§ **YOUR TASK**
Set down every record once more, exactly as given.

§ **THE INPUT**
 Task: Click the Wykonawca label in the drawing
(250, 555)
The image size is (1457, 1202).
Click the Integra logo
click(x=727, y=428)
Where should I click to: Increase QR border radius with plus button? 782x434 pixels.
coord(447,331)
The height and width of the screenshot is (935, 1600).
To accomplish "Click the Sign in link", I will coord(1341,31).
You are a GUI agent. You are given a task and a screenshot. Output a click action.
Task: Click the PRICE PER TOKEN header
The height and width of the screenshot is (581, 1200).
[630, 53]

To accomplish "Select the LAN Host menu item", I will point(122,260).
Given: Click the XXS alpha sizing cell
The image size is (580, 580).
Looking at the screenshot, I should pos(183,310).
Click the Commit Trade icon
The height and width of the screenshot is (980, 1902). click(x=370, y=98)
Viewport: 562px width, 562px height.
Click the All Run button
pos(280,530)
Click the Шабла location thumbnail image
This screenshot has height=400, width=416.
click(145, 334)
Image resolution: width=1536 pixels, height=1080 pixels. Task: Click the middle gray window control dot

§ **TASK ANSWER**
 Task: Click the Wykonawca label in the drawing
(250, 555)
The image size is (1457, 1202).
Click the Integra logo
click(x=727, y=428)
Where should I click to: Increase QR border radius with plus button? 782x434 pixels.
coord(447,331)
The height and width of the screenshot is (935, 1600).
To accomplish "Click the Sign in link", I will coord(1341,31).
You are a GUI agent. You are given a task and a screenshot. Output a click action.
Task: Click the PRICE PER TOKEN header
The height and width of the screenshot is (581, 1200).
[630, 53]

To accomplish "Select the LAN Host menu item", I will point(122,260).
Given: Click the XXS alpha sizing cell
The image size is (580, 580).
Looking at the screenshot, I should pos(183,310).
Click the Commit Trade icon
The height and width of the screenshot is (980, 1902). click(x=370, y=98)
Viewport: 562px width, 562px height.
Click the All Run button
pos(280,530)
Click the Шабла location thumbnail image
This screenshot has height=400, width=416.
click(145, 334)
Image resolution: width=1536 pixels, height=1080 pixels. Task: Click the middle gray window control dot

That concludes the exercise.